В два часа дня четыре пушки были установлены на платформе и готовы к стрельбе. Орудия навели на центр Ярославля, где, по данным разведки, находился штаб белых. Александру Полякову пришлось лично сделать по одному первому выстрелу из каждой пушки, поскольку, как он вспоминал, «красноармейцы стрелять отказались, говоря, что там есть мирные граждане». После примера командира бойцы продолжили обстрел города шрапнелью.
Помогал в организации артиллерийского дела на станции Всполье оказавшийся в расположении красных губернский комиссар мест заключения Николай Казаданов, ранее служивший в 7-й артиллерийской бригаде. Орудия на станции Всполье обстреливали город практически без передышки. Пока одна смена артиллеристов работала, другая спала почти у самых орудий.

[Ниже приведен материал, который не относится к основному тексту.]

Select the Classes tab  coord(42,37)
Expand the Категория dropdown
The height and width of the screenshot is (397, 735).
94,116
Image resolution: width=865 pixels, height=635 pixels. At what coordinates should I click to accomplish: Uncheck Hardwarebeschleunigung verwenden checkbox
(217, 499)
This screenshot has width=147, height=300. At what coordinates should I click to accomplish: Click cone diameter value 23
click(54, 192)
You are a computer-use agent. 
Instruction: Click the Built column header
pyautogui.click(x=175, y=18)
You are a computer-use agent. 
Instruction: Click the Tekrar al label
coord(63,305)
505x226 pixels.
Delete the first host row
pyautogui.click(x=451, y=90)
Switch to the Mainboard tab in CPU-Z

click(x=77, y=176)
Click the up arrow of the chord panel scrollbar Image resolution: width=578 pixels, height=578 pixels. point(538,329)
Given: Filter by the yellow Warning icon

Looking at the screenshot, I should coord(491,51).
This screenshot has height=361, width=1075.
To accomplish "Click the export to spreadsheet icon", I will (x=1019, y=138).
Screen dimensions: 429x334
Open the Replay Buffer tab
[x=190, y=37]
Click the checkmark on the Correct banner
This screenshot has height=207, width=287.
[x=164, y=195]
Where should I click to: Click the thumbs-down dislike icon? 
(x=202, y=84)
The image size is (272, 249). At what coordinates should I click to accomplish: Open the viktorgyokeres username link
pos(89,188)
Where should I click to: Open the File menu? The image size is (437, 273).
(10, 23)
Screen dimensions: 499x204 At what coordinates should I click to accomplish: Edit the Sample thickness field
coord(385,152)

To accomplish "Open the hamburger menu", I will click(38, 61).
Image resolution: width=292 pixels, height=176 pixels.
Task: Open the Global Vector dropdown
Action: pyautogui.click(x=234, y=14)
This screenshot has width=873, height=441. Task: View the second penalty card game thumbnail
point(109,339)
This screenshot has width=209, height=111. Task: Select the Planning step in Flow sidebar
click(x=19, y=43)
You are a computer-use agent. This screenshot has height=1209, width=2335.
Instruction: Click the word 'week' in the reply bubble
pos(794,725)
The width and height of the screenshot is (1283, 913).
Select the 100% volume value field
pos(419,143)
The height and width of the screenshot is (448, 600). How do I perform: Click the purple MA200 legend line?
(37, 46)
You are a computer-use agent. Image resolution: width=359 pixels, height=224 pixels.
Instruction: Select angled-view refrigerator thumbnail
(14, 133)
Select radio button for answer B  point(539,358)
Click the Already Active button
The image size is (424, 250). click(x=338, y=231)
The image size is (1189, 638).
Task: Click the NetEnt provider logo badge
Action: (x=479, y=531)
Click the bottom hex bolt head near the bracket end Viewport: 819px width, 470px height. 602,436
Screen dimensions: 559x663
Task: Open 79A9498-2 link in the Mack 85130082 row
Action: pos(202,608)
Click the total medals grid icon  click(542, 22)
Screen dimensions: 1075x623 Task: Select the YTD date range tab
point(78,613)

Эта первая батарея красных была установлена неподалёку от стихийно созданного штаба и водных резервуаров. Как вспоминал большевик Григорий Петровичев, «в первые дни белогвардейцы, хотя и не так часто, обстреливали наш штаб из орудий. В одно утро один снаряд упал недалеко от штаба, а другой, кажется, в порожний вагон».
Вторая батарея красных была организована во второй половине дня 6 июля в районе станции Ярославль-Город (Ярославль-Московский), куда орудия были доставлены на платформах со станции Всполье. К этому времени повстанцы уже обстреливали из своих двух орудий кадетский корпус, где размещались казармы 1-го Советского полка, поддержавшего большевиков (ныне Ярославское высшее зенитное ракетное училище ПВО — военный институт).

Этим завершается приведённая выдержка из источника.